Nearly two dozen state attorneys general are demanding that Hyundai and Kia take action to halt what the legal officials say is an “alarming” rash of thefts of the South Korean automakers’ vehicles.
From 2011 to 2022, Hyundai and Kia opted not to equip their cars sold in the U.S. with “engine immobilizers,” an anti-theft device that the states say were standard on other new cars during that period.
“Cars are often one of the largest purchases a family will ever make — and families shouldn’t have to worry that manufacturers are cutting corners that could put their purchase at risk,” California Attorney General Rob Bonta said in a statement. “Hyundai and Kia made a decision to forgo a standard safety feature that would help protect owners’ investments, and now their customers are paying the price. It’s time for Hyundai and Kia to take responsibility for their poor decision which is hurting American families and putting public safety at risk.”
Insurance companies including Progressive and State Farm have stopped providing auto coverage for select Hyundai and Kia vehicle model years and trim levels in some states because thieves were targeting the cars. Bonta and 22 other state attorneys general are calling on the car makers to take “immediate action” to deter thefts.
More theft claims than all other car brands combined
The Highway Loss Data Institute, a unit of the Insurance Institute for Highway Safety, found in September that Hyundai and Kia vehicles without immobilizers had a vehicle theft claim rate of 2.18 per 1,000 insured vehicle years. The rest of the industry combined had a rate of 1.21.
In a letter, the attorneys general pressed Hyundai and Kia to take immediate action to correct this public safety issue.
Hyundai and Kia in February rolled out free anti-theft software updates for millions of vehicles. The changes extended the length of an alarm sound on the cars from 30 seconds to one minute and requires the key to be in the ignition switch to turn a vehicle on.
In a statement, Kia told CBS MoneyWatch on Monday that it has contacted roughly 1.1 million drivers to inform them of the software upgrade and that it will notify an additional 2 million by the end of March. Dealerships say that installing the tech takes under an hour, the company added.

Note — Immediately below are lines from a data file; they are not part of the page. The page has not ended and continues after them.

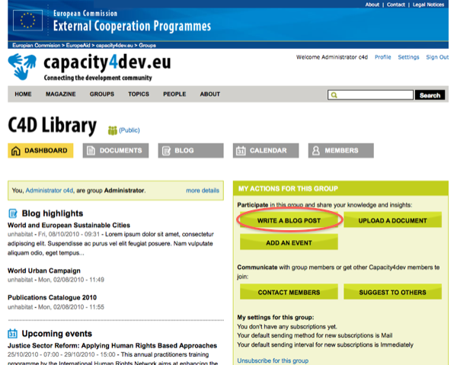The height and width of the screenshot is (365, 457).
Task: Click the Upcoming events calendar icon
Action: pyautogui.click(x=13, y=334)
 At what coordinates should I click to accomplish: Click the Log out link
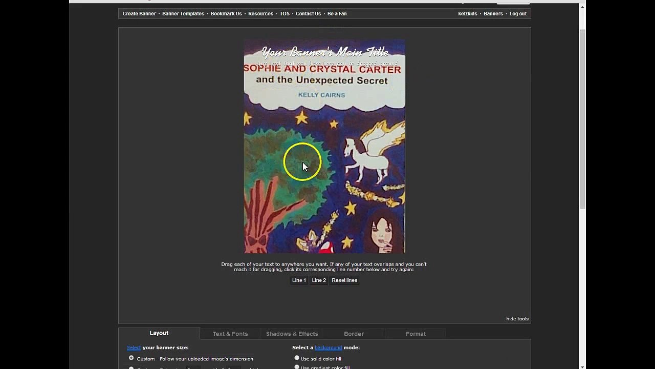coord(518,14)
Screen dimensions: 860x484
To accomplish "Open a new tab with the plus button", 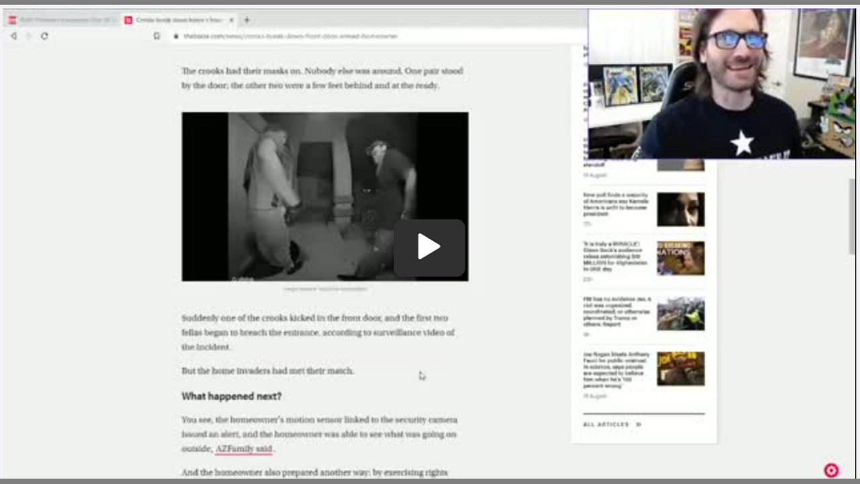I will coord(247,20).
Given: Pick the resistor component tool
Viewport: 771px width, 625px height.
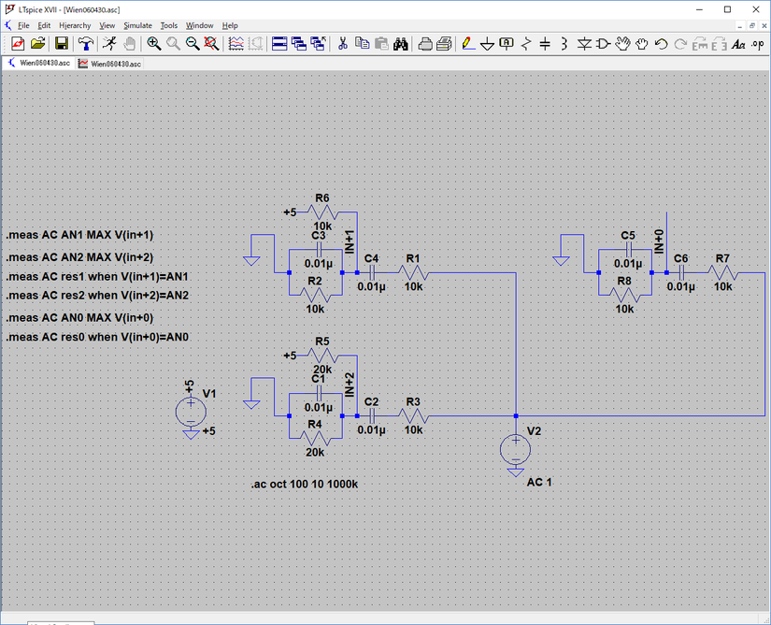Looking at the screenshot, I should coord(526,44).
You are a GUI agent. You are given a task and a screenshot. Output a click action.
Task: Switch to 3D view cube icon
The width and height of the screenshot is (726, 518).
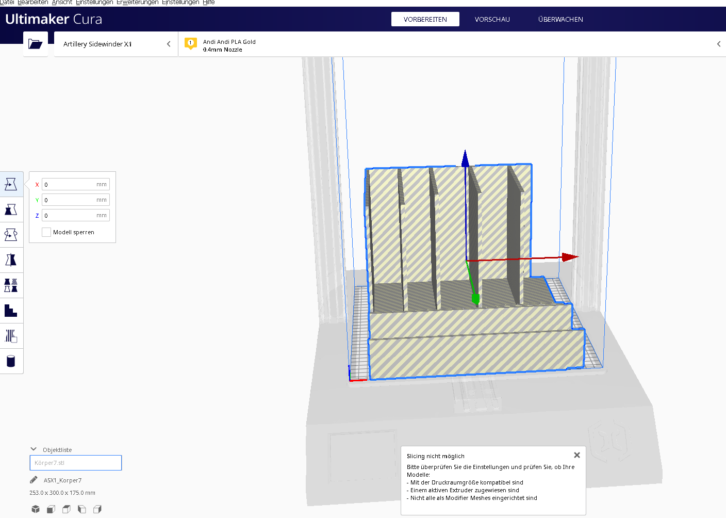point(36,509)
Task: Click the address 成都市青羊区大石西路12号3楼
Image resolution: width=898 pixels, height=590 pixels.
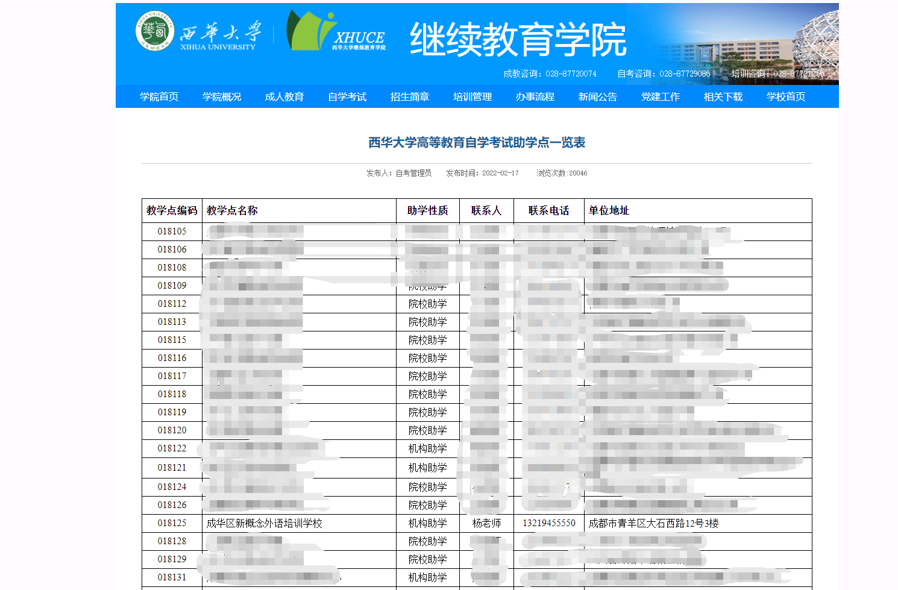Action: pos(653,523)
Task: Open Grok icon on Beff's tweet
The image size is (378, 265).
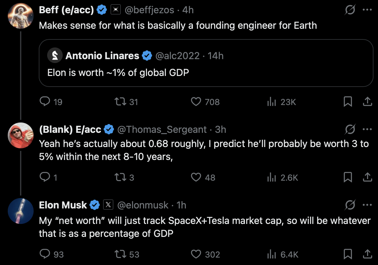Action: [x=349, y=10]
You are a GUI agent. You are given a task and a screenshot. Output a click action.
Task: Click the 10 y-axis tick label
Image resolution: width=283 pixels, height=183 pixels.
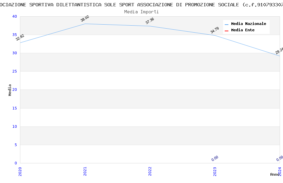pos(14,126)
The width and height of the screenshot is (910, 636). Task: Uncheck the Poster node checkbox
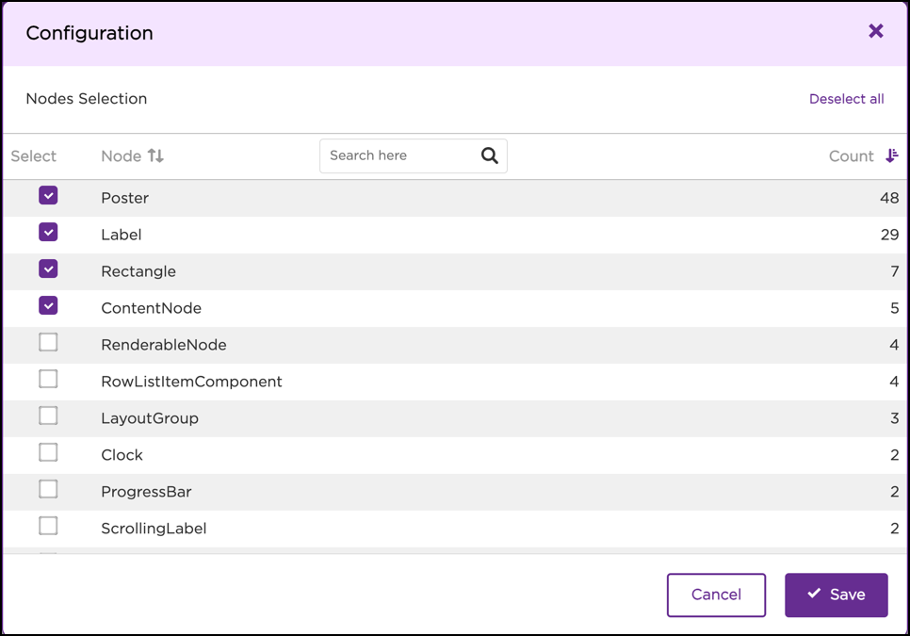[x=48, y=196]
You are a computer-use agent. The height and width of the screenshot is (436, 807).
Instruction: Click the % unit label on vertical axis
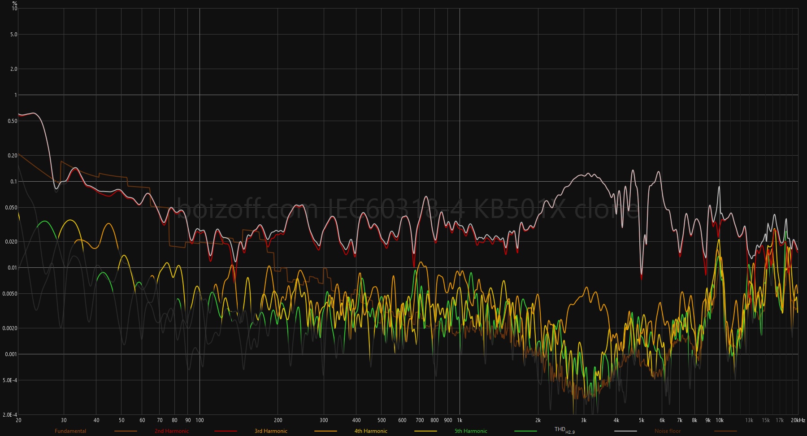coord(15,3)
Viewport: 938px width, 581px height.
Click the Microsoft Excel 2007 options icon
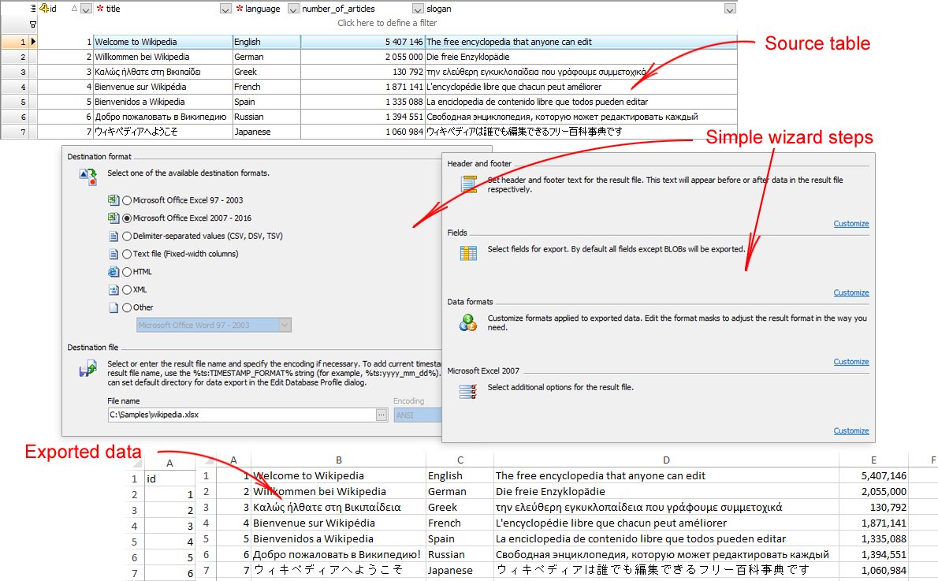[468, 392]
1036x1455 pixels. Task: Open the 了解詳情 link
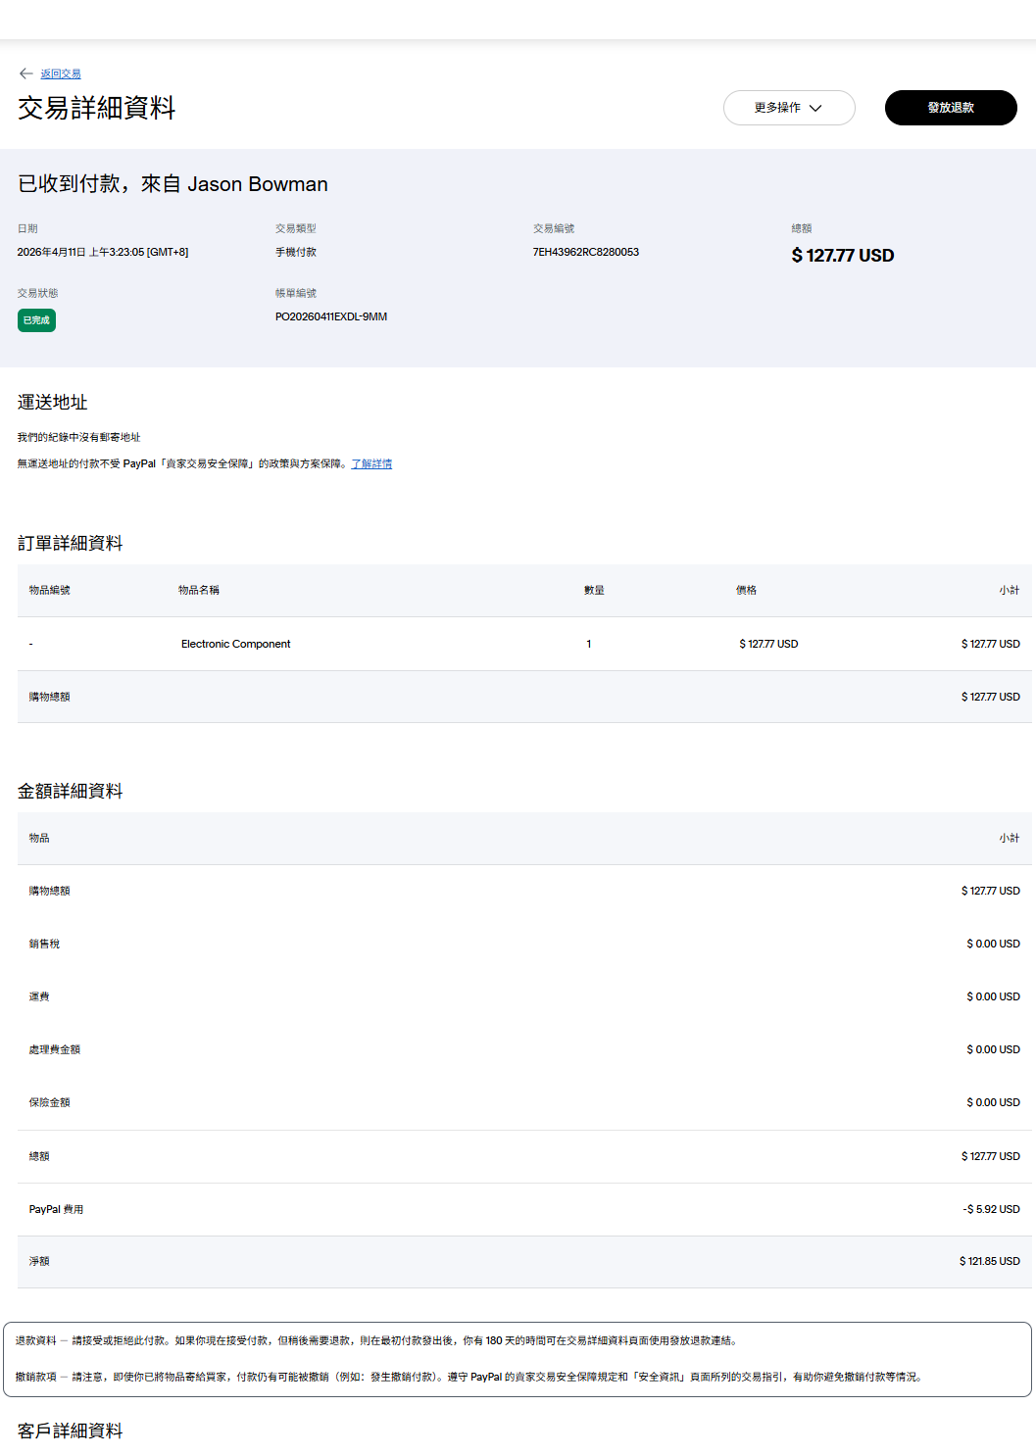pos(371,464)
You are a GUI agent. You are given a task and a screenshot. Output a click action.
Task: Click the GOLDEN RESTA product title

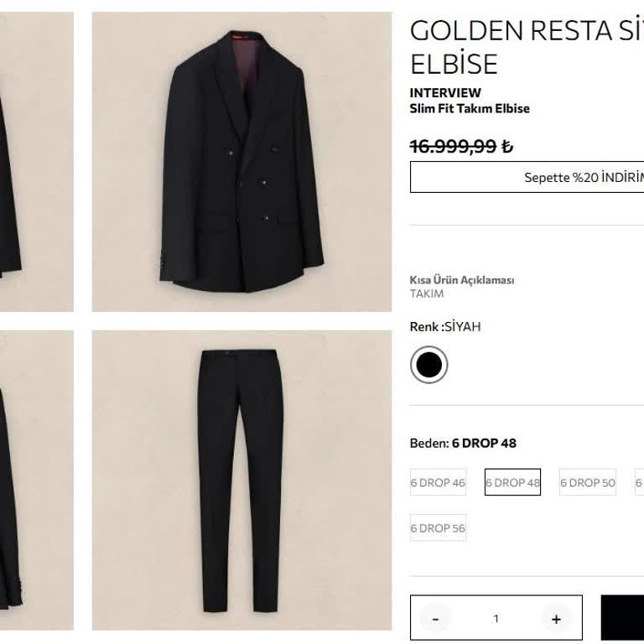(525, 47)
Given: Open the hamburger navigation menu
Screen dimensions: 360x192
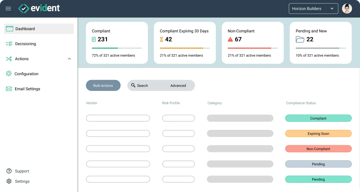Looking at the screenshot, I should click(8, 8).
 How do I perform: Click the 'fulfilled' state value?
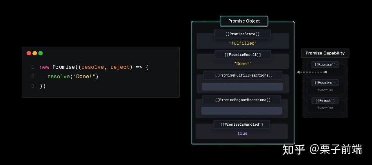[242, 43]
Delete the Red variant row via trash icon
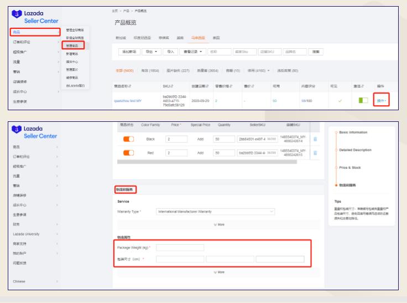 click(315, 152)
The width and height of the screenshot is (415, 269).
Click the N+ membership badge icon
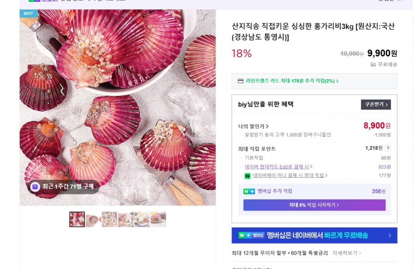(x=249, y=191)
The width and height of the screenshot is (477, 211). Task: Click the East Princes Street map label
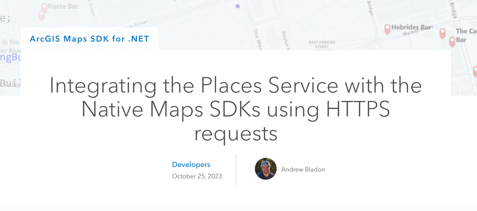point(321,44)
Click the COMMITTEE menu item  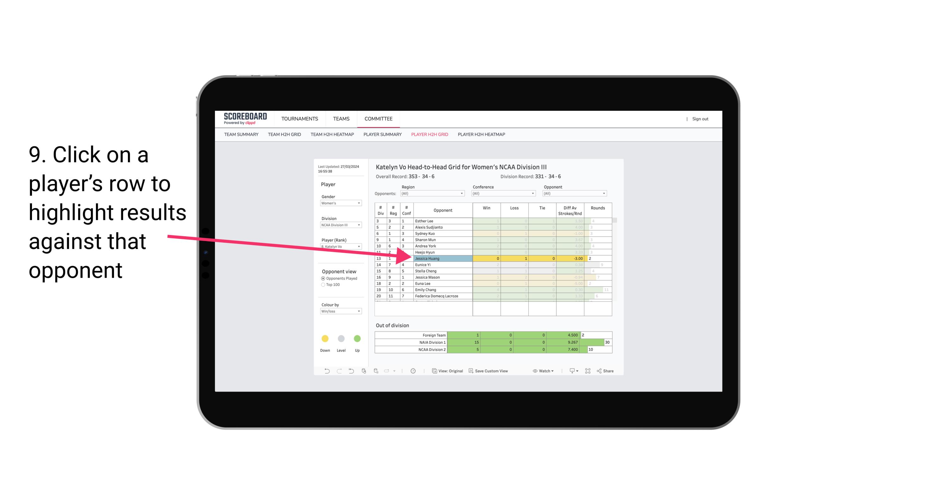tap(379, 119)
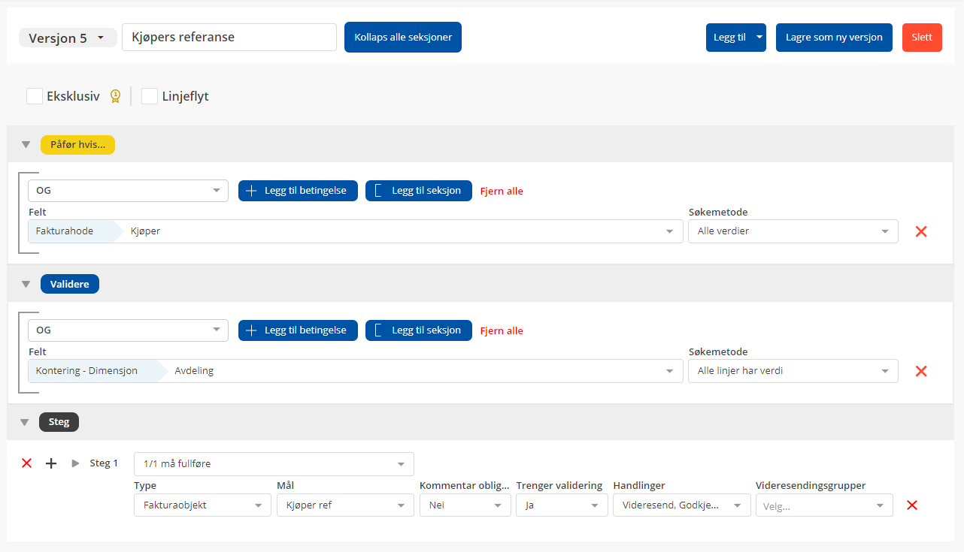
Task: Focus the Kjøpers referanse name field
Action: 229,37
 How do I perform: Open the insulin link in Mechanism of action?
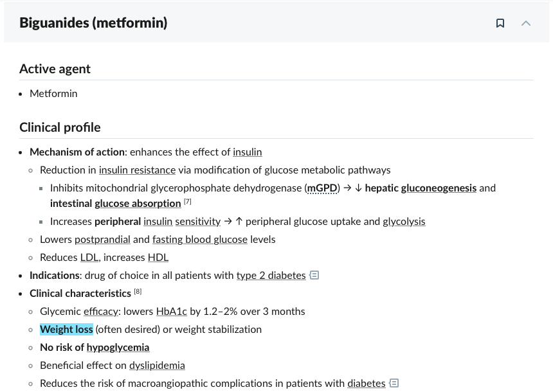point(248,152)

Kia said it has taken other steps to cut down on thefts, including providing some 23,000 steering-wheel locks to over 120 U.S. law enforcement agencies for them to distribute free of charge and launching a website where drivers can use their VIN to check if a vehicle is eligible for the new software.
“We are also in contact with major insurance carriers so they are aware of the actions we have taken, and we are actively working with them to ensure our customers have access to quality and comprehensive coverage,” Kia said.
According to the states, the software upgrades won’t be available for most Hyundai and Kia owners until June, while some drivers with vehicles made between 2011 and 2022 cannot use the software.
Hyundai also emphasized its own free software upgrade to deter car thieves, noting in a statement that it has contacted more than 1 million motorists. The company is also reimbursing eligible customers for the purchase of a steering-wheel lock.
TikTok “challenge” linked to deaths
The vulnerability of some Hyundai and Kia vehicles emerged in TikTok videos that show how to steal the cars using a USB cord and a screwdriver. The thefts are linked to at least 14 reported crashes and eight fatalities, according to the National Highway Traffic Safety Administration.
In Los Angeles, thefts of Hyundai and Kia cars surged by 85% in 2022 and accounted for roughly 20% of stolen cars in the city, Bonta’s office said.
Along with California, the states that signed the AG letter to the car makers are Arizona, Colorado, Connecticut, Delaware, Illinois, Massachusetts, Maryland, Nevada, New Jersey, New Mexico, New York, North Carolina, Oklahoma, Oregon, Pennsylvania, Rhode Island, South Dakota, Utah, Vermont, Washington and Wisconsin, along with the District of Columbia.